June 21, 2018 • Winnona DeSombre
I like to tell people that I “won the lottery” when it came to finding a job in cyber threat intelligence. Coming into college as an international relations major, I picked up computer science along the way and decided that the most obvious path to combining my two interests was cybersecurity. I assumed that I was narrowing down my career path, but I was totally wrong. The field I had entered into contained a range of technical and non-technical flavors, each with its own specific language. I had never heard of penetration testing1 or security operations centers,2 let alone what GDPR3 was or why it was important.
Because of this, I spent a good chunk of my college career figuring out paths in security that I didn’t want to take. I had some technical internships, competed in CTFs,4 and did compliance research5 for pro-bono projects. At one point, it felt like I was randomly choosing career paths, only to be disappointed by the path I chose. Landing in Recorded Future as a threat intelligence researcher right out of college was my lucky break — had it not been for some great mentors and a Recorded Future advertisement in my favorite security podcast, I might not have known that threat intelligence even existed.
My underlying problem was that even though I knew I wanted to pursue cybersecurity, I had no idea if there was a cybersecurity field that fit my interests. Thus, this blog post will describe threat intelligence, what I’ve already learned from my job, why I enjoy it, and what skills make an individual valuable in this field.
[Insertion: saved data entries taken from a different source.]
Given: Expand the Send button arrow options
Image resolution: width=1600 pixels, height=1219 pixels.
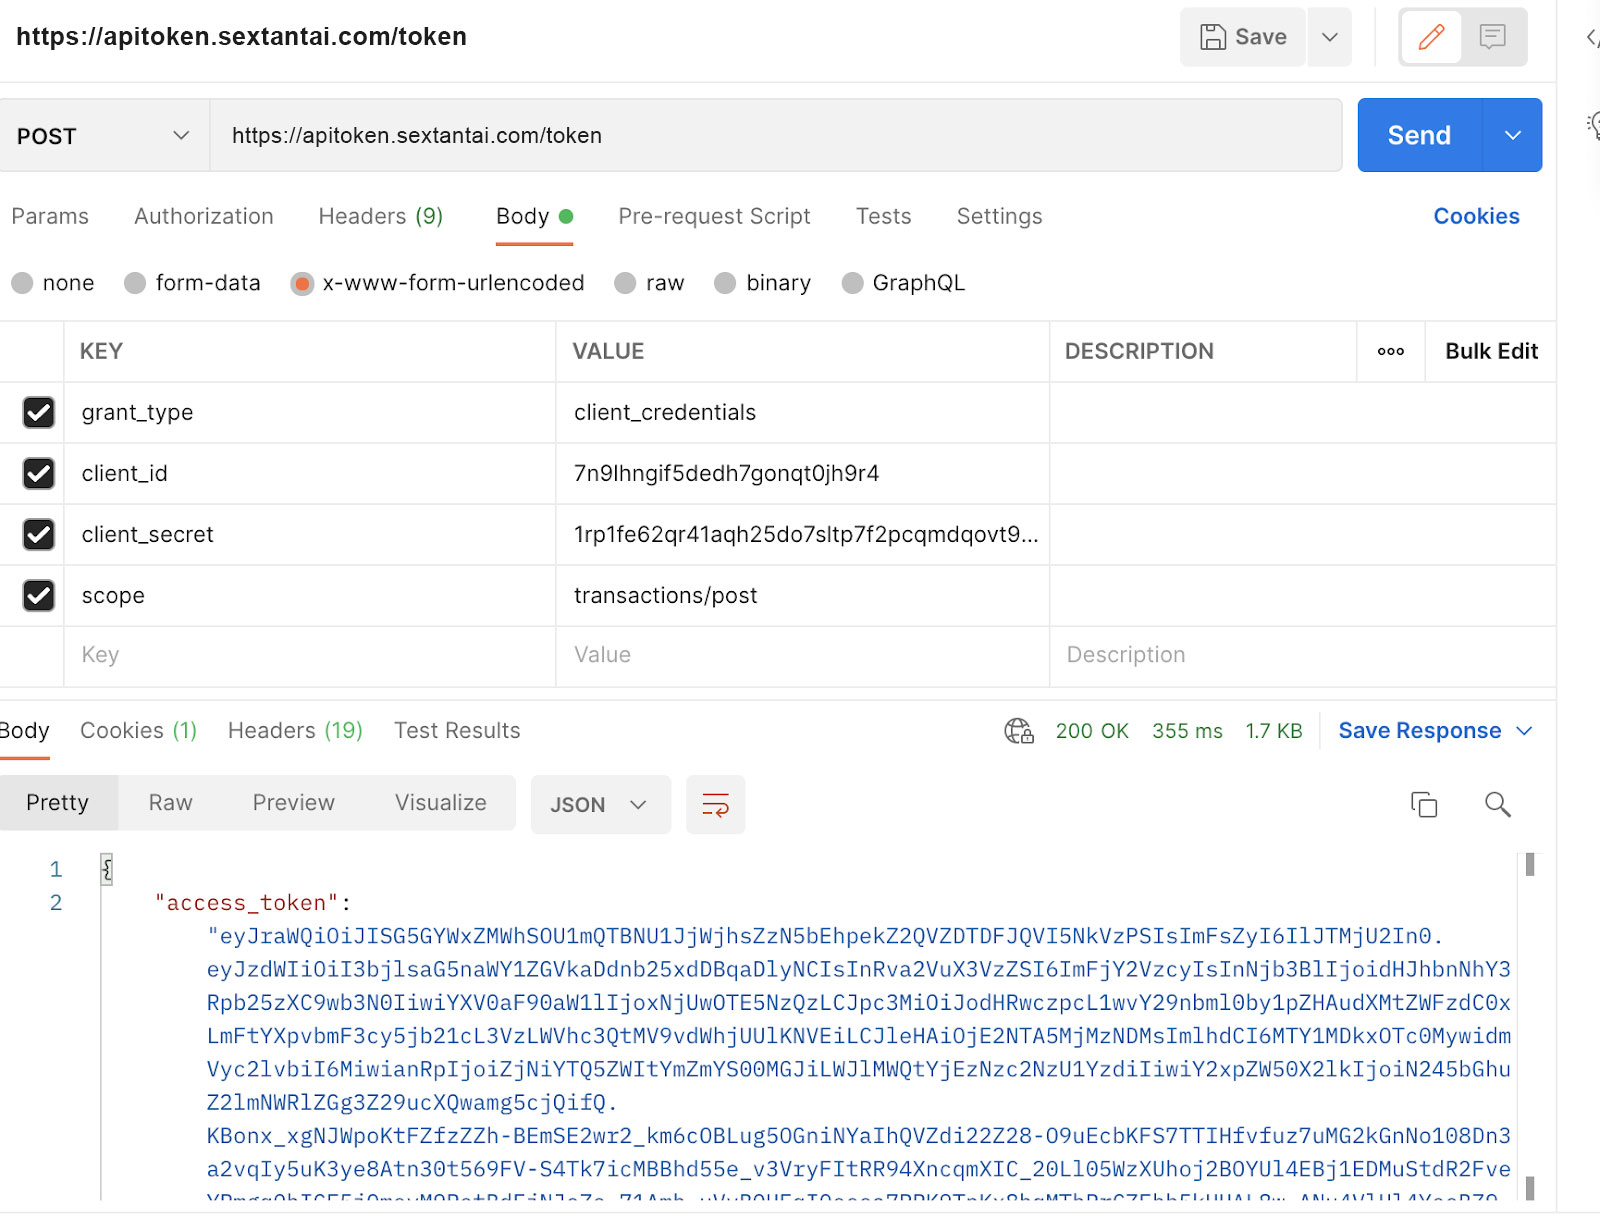Looking at the screenshot, I should 1512,136.
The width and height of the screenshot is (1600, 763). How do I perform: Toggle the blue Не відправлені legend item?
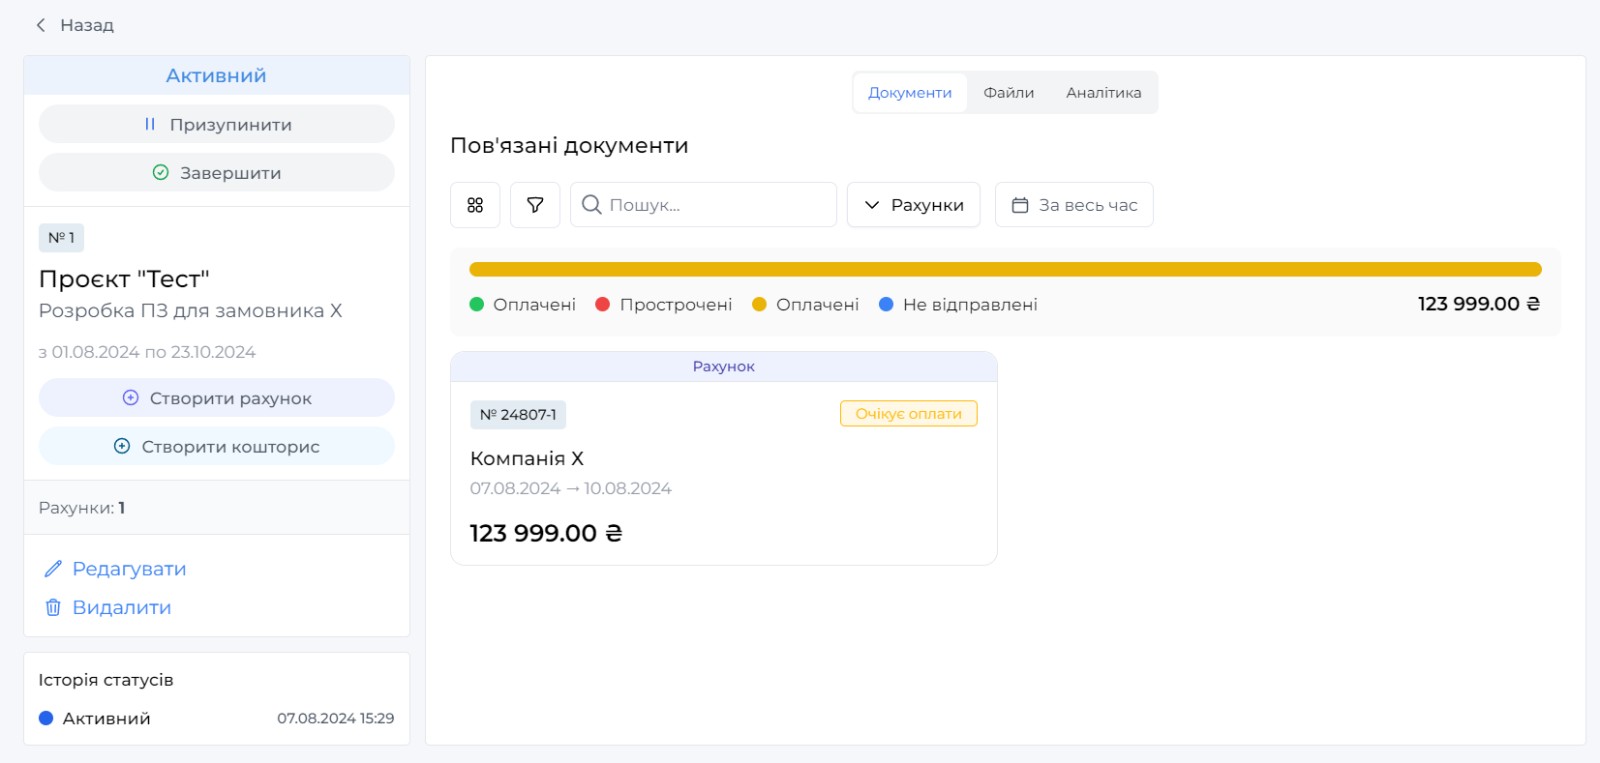[958, 305]
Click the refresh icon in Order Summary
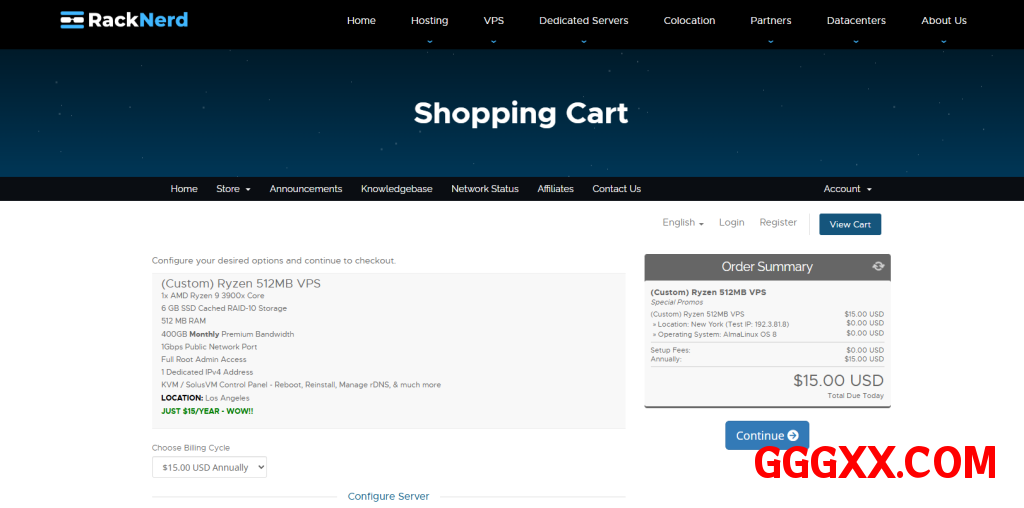Screen dimensions: 1024x508 [x=878, y=266]

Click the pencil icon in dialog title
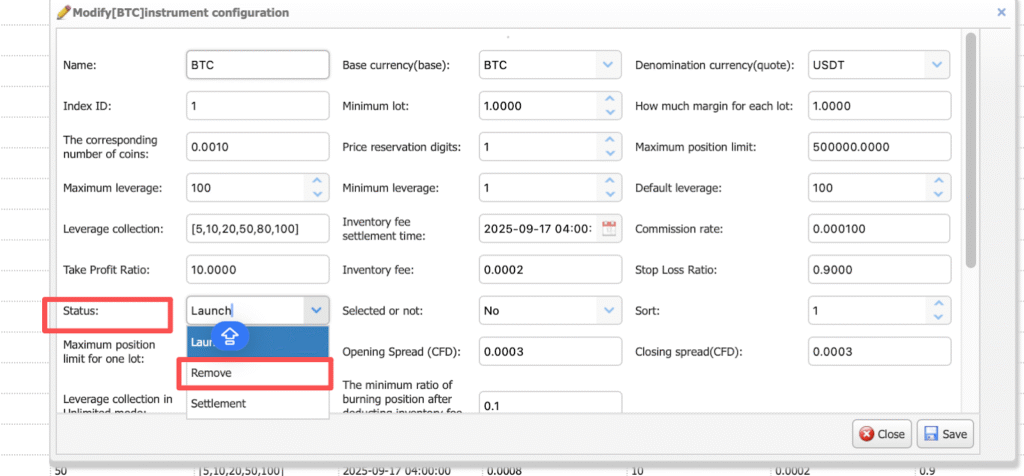click(x=64, y=13)
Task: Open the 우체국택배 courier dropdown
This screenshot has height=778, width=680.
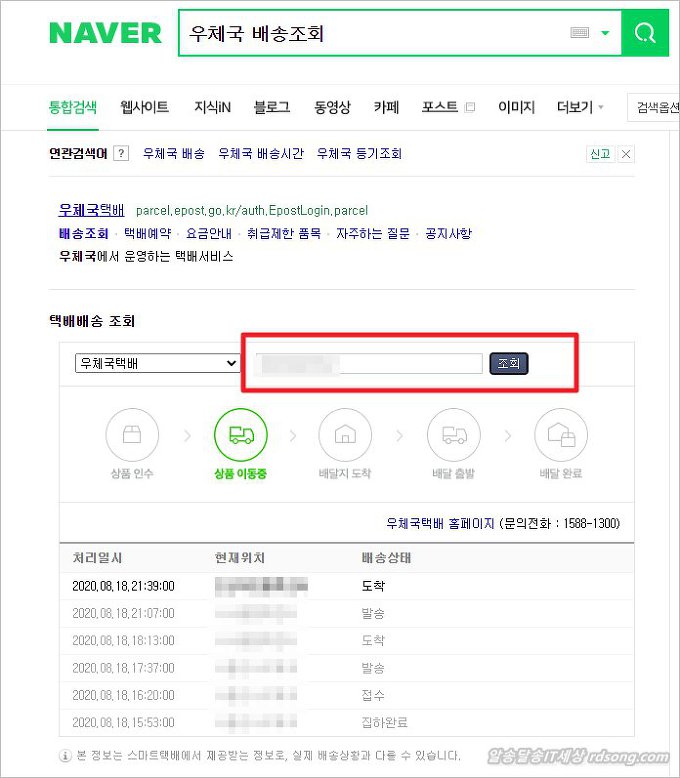Action: [x=157, y=363]
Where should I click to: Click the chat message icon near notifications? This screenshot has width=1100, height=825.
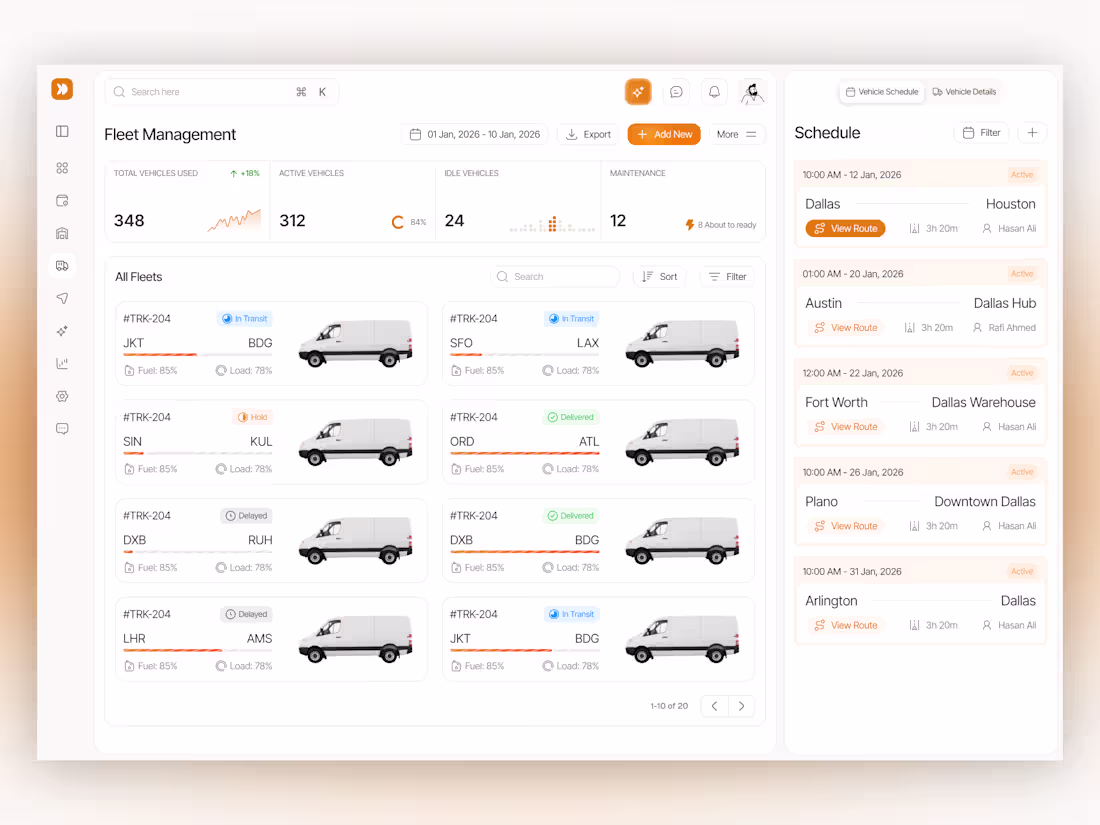point(676,91)
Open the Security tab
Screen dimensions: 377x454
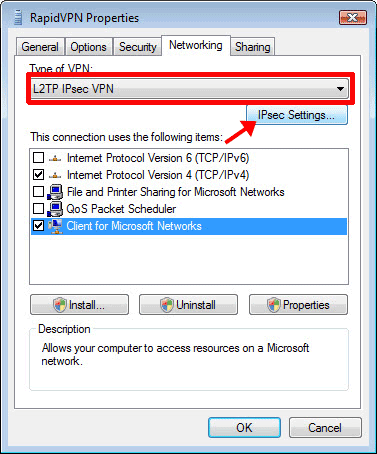(138, 47)
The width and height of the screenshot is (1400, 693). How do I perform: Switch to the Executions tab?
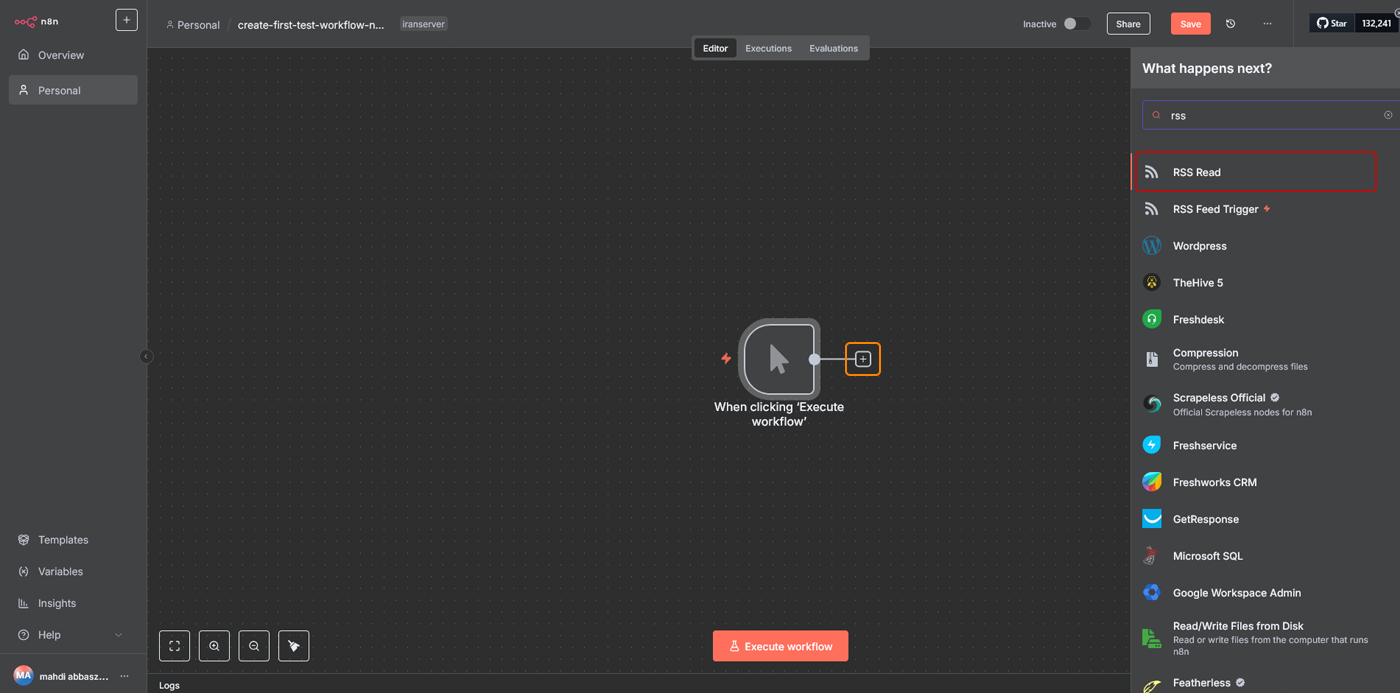[768, 48]
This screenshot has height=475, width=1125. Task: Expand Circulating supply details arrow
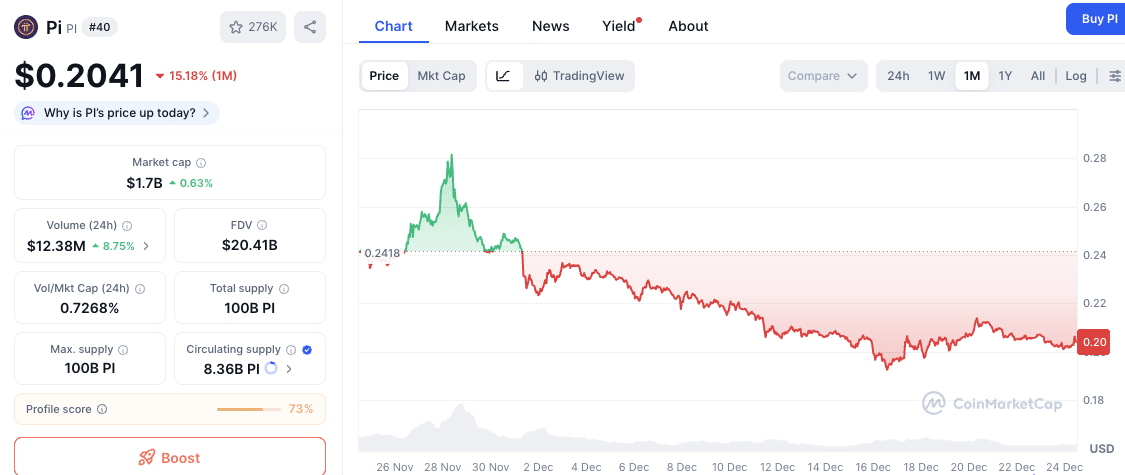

To anyone looking to pursue cybersecurity who doesn’t know where to start, I hope that you read this and realize one of two things: either that threat intelligence is the perfect field for you, or that this is a field you know you won’t enjoy and you can now focus on finding something else that better fits your interests. (To be extra helpful to industry newbies, I’ve put definitions for industry-specific jargon in the footnotes).
Gartner defines threat intelligence as “evidence-based knowledge, including context, mechanisms, indicators, implications, and actionable advice about an existing or emerging menace or hazard to assets that can be used to inform decisions regarding the subject’s response to that menace or hazard.” These emerging hazards can be anything from an insider threat (disgruntled employee selling sensitive company data online), to state-sponsored espionage (what the Chinese do all the time). Organizations range from small businesses to governments, and decision makers range from security architects to CEOs.
Effectively, a threat intelligence researcher finds a threat relevant to the organization and turns the information about a threat into a narrative. What do we know about this threat? What makes this threat a danger? What can be done about it? This threat can come from vulnerability disclosures,6 dark web forums,7 malware analysis,8 news stories, or even social media posts. Then, this threat intelligence researcher makes sure the people in charge know three important details:
Threat intelligence researchers find needles in haystacks and then somehow spin those needles into gold.
Malware analysis, data collection, open source research, developing tools and platforms, and mapping out C29 infrastructure are all tasks that I’ve conducted in the last three months. Because threat intelligence focuses on investigating leads and threats, investigations need to be as holistic as possible. Understanding how an actor sets up their C2 infrastructure or writes their malware will help you attribute other campaigns10 to them in the future, while knowing current events within their home country can help you figure out their motives. Of course, investigations also need to be accurate and timely — threat intelligence encourages specialization in the above fields as well as space to explore.
Anyone, regardless of age or specialization, can start a job in threat intelligence if they can do the following:
So far, being a threat intelligence researcher suits me well. I enjoy learning new things and picking apart a problem from both technical and non-technical angles. I have a desire to investigate problems and am fascinated by cyber threat actors — who they are, how they conduct operations, and why they conduct them. In addition, I am good at communicating these threats to others. I also picked up important skills along the way, such as when to follow my gut, how to analyze trends and connections between actors, and how to communicate in a way that engages others.
If you identify with many of these character traits, and if the skills that I have learned also interest you, I highly recommend that you consider a job in threat intelligence. If not, I hope that you eventually find the job you want. Finding a job that fits into this field is just as validating as winning the lottery, and this is one less path you need to try before that happens.
1Finding vulnerabilities in a company system by conducting cyberattacks against it.
2A facility that helps security teams find, analyze, and respond to cyber incidents within a company.
3A data privacy regulation that applies to any company and processes the data of EU residents.
4Capture-the-flag competition: A competition in which you hack into a system to retrieve flags.
5Ensuring a system is compliant with appropriate laws covering data privacy and system security.
6Published analysis on a vulnerability, usually from MITRE, security blogs, or the affected company.
7Forums from sites on the internet that are only accessible via special software, like Tor browsers.
8Picking apart malware or running it to see what it does, where it sends data, etc.
9Command and control: An actor’s server, where they can collect data or send commands to malware.
10A cyberattack or series of attacks an actor conducts against one or more targets.
11Tactics, techniques, and procedures: Patterns of activities or methods associated with a specific actor.